No sé si en este encierro llamado hotel tenga una vida, pero por lo menos sí un objetivo: desertar de la deserción, aguantar, sobrellevar el tiempo de estadía que, sin preguntarme, dispusieron para mí. Hacer algo, alguna cosa cualquiera para que pasen las ondulantes horas. Dormir es una opción. Entonces cierro los ojos. Cuento mil ciento veintidós ovejas. Cambio a patos. Me aburro. Lo intento con rinocerontes. Pierdo la cuenta y no duermo intentado recordarla. 

IX

He estado hablando con un turista hondureño. No más de 40 años. El tipo es buena onda. Inteligente. Vive en la habitación 812 y, además de gustar de los deportes tanto como yo, dirige una compañía naviera muy reconocida. Yo le digo “el marinero”. Cuando hablamos de lo primero ambos estamos animados, eufóricos, hasta nos hacemos bromas, pero cuando él se sumerge en lo segundo yo me apago y empiezo a seguir la coreografía de sus manos, a medir la intensidad de su respiración o a pensar sandeces a propósito del enorme lunar que adorna su cuello. 

En una de nuestras charlas me arrojó una monstruosidad, básicamente violenta, cuyo impacto no solo me descalabró, sino que me arrastró instantáneamente al bar, a no encontrar fondo en ningún vaso y a oír un cuarteto de jazz que homenajeaba mediocremente al gran Duke Ellington. Sentí rabia y desesperación. Un ahogo inescrutable se apoderó de mí. El marinero me dijo: ¿sabes? descubro la felicidad en nada, por el solo hecho de vivir.

Aún recuerdo el tono de su voz y la brillantez de su mirada y siento un terrible escozor.

X

¿Puede ser que todos estemos envueltos por un desvarío incontenible?

XI

Es estrecha la vida en hotel y hay algo ruinoso y triste en esta idea: tantas puertas y alfombras, tantos lugares habitados con vaciamiento, tantas historias aglutinadas y mudas, tanto aire descansado y respirado millones de veces, tanto polvo entre los pliegues de las cortinas, tantas luces tan diversas y aromas y naturalezas muertas y paredes de un solo tono, etc. Tantas cosas, tan inmóviles, sin aparente sentido, no pueden ser sino una metáfora del apartamiento y la quietud a la que estamos abocados los seres humanos por el solo hecho de haber nacido. Realmente una vida puede desarrollarse en un metro cuadrado. Para eso estamos siendo entrenados. Somos pasos cortados. Piedras atoradas en la garganta de un desierto.

XII

Por fin llegó el día. Hago mis maletas. Me guardo un kit completo de aseo para mi deleite posterior. La habitación 929 está siendo aseada. Entro con el objetivo de imaginar algo a propósito de la pareja de viejos españoles.
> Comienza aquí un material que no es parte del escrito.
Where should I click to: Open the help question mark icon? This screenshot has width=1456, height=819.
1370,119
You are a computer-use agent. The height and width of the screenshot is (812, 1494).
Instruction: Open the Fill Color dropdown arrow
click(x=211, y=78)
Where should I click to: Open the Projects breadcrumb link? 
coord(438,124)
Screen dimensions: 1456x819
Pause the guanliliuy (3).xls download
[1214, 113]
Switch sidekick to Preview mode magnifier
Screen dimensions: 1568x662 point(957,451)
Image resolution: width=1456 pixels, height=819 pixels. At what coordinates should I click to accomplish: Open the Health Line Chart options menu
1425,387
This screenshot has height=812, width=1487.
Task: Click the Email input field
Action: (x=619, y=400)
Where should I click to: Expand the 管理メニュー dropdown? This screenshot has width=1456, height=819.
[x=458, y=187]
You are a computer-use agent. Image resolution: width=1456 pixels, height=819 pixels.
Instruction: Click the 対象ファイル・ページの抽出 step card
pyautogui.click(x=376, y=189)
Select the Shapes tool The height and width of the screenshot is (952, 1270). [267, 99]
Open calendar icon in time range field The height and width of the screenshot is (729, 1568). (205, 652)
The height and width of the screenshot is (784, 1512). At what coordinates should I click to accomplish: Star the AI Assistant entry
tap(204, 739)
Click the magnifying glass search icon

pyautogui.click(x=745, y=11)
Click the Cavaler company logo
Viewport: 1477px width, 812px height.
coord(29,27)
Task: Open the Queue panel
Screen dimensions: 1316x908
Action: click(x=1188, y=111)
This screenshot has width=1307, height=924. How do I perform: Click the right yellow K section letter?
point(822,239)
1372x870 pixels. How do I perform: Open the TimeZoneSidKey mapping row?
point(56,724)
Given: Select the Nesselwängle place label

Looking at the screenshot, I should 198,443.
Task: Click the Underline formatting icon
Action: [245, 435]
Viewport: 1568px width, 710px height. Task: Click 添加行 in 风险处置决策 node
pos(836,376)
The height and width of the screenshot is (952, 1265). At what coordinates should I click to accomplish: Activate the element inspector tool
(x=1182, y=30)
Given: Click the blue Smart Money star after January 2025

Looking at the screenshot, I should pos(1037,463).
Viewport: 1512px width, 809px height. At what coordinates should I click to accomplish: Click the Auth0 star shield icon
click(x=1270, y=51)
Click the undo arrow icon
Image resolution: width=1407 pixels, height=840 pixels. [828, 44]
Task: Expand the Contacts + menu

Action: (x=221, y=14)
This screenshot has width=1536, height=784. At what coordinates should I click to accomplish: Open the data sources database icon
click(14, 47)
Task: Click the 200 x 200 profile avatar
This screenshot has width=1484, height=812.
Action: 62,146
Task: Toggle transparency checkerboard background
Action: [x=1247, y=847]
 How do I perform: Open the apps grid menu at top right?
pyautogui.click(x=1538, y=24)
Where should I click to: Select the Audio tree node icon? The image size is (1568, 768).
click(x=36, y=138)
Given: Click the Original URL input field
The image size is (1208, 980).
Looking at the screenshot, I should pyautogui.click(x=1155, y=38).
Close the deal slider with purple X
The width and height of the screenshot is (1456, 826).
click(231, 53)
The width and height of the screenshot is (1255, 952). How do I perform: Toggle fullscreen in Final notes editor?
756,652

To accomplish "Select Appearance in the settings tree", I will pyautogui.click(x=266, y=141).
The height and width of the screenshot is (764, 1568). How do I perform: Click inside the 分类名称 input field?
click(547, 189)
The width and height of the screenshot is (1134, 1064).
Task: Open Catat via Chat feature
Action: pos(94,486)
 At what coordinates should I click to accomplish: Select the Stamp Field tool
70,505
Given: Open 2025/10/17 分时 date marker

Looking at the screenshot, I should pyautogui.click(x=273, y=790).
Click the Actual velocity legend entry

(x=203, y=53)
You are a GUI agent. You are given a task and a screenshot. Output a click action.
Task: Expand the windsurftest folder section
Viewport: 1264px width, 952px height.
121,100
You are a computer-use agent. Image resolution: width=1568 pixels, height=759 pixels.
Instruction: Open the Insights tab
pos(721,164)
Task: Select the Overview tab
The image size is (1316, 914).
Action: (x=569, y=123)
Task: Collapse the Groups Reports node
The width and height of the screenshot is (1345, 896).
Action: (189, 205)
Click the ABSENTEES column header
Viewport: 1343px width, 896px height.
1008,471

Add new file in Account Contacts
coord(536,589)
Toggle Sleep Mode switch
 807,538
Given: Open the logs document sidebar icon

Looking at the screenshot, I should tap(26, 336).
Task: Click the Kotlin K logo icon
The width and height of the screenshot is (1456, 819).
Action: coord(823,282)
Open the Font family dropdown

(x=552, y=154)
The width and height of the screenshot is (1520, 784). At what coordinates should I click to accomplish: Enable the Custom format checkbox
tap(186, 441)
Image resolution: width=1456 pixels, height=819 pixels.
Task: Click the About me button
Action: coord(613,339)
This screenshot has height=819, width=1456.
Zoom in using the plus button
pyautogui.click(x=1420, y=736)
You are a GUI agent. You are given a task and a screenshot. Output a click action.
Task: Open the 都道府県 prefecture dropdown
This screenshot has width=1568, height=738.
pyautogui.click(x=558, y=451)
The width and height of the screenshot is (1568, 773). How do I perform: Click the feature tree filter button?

Los presumo abrazados, desnudos, satisfechos, muertos. Salgo con esa imagen de eternidad. En el ascensor alguien con acento chileno me pregunta: ¿Sabes qué es lo único que no le pertenece a los dueños de este hotel? Le digo que no sé. Pues las ventanas, porque todas las ventanas son del viento ¿de quién más pueden ser? La puerta se abre y ese alguien se pierde dejándome ese verso gravitando en la cabeza. En recepción entrego la tarjeta que me servía como llave. Me hacen la cuenta. Digo que la carguen a tal nombre con tal número de identificación. Una empleada me sonríe y me desea buen viaje. El botones me dice que vuelva pronto para repetir el placer de atenderme. Un taxi me espera en la entrada. Antes de irme hago una última parada en el bar. Pido una botella de agua gasificada en vidrio, por la sola complacencia de gastar dinero propio. Una pianista interpreta Feeling Good de Nina Simone. La escucho toda: It’s a new dawn / It’s a new day / It’s a new life / For me / And I’m feeling good. Salgo sonriente. El mismo niño que, días atrás, se había burlado de mí, me dice que tiene sed. Le regalo la botella de agua. El niño la abre, da un sorbo y la escupe. Balbucea un insulto mientras yo me subo al taxi. Su mirada me enseña que resulta imposible permanecer enfrascado, para siempre, en los instantes.